Immune Checkpoint Inhibitor Therapy Before Liver Transplantation—Case and Literature Review

Elizabeth S Aby 1, John R Lake 1,
PMCID: PMC8923608  PMID: 35310602

INTRODUCTION

Immune checkpoint inhibitors (ICI) have transformed cancer management. Nivolumab, a monoclonal antibody that blocks the programmed cell death protein 1 pathway (PD-1/PD-L1) has been shown to produce meaningful improvements in survival when compared with sorafenib for patients with advanced hepatocellular carcinoma (HCC). Despite the promising benefits associated with ICI use, the safety and efficacy of their use in the pretransplant setting is unknown. There is trepidation surrounding concomitant use of ICI and posttransplant immunosuppression because of their opposing effects on the immune system and fear of rejection, liver failure, and graft loss.

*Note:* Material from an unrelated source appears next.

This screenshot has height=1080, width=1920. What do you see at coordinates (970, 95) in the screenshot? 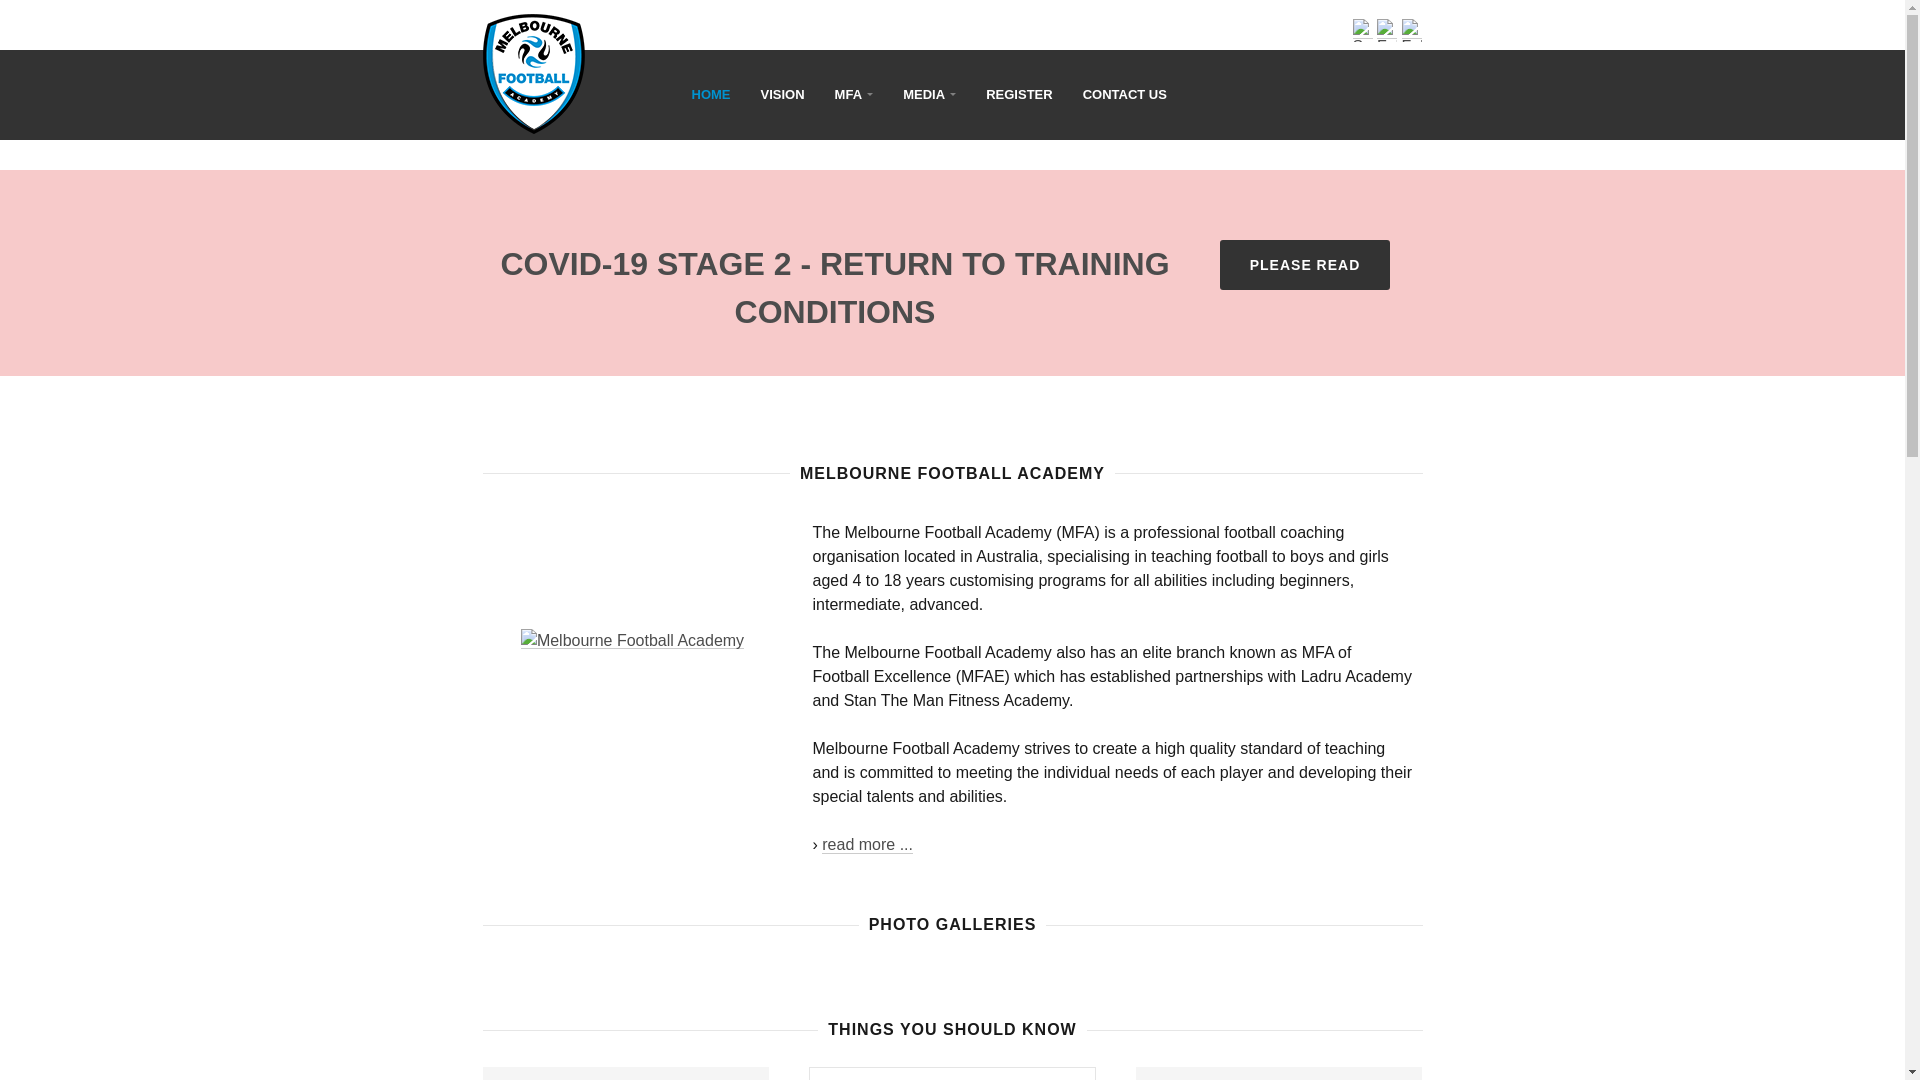
I see `'REGISTER'` at bounding box center [970, 95].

Herein, we describe the case of a 64-y-old male with cirrhosis and advanced HCC who was treated with nivolumab and successfully went on to receive a liver transplant (LT) with early T cell–mediated rejection (TCMR), which was successfully treated. This case highlights the potential feasibility and safety of LT after pretransplant immunotherapy for malignancy.

MATERIALS AND METHODS

This case report was approved by the institutional review board at the University of Minnesota. Written consent was obtained for this case report.

Case Report

A 64-y-old male with compensated cirrhosis secondary to hepatitis C virus (HCV) and advanced HCC, with 3 lesions (2.0, 2.4, and 2.4 cm) along with a malignant portal vein (PV) thrombus, was referred for LT. He underwent HCV treatment with ledipasvir and sofosbuvir and achieved sustained virologic response. Initially, he was deemed not an LT candidate given that the tumor-associated PV thrombosis placed him outside Milan and University of California San Francisco (UCSF) criteria for LT. His HCC was treated with radioembolization, chemoembolization, microwave ablation, and sorafenib, with a peak serum alpha fetoprotein (AFP) of 6323.0 ng/mL. Due to disease progression and intolerance to sorafenib, he was started on nivolumab. After 8 cycles of nivolumab, he had no active disease, and his AFP was 2.3 ng/mL (Figure 1). He remained without active disease on imaging in the liver or extrahepatic for 1 y before transplant. He received a total of 23 cycles of nivolumab, 480 mg dosed every 4 wks. Nivolumab was intended as destination therapy; however, given his excellent response, he was reevaluated for LT. Given that the patient did not meet typical criteria for initial Model for End-Stage Liver Disease (MELD) exception points for HCC, the transplant team applied for HCC exception points, which were approved by the National HCC MELD Exception Committee. Once he was considered an appropriate transplant candidate, stopping nivolumab was felt to increase his risk of disease recurrence and potentially jeopardize his LT candidacy. His last infusion of nivolumab was 16 d before LT.

FIGURE 1.

FIGURE 1.

Alpha fetoprotein trend before liver transplantation in November 2019. Dashed line indicates nivolumab initiation.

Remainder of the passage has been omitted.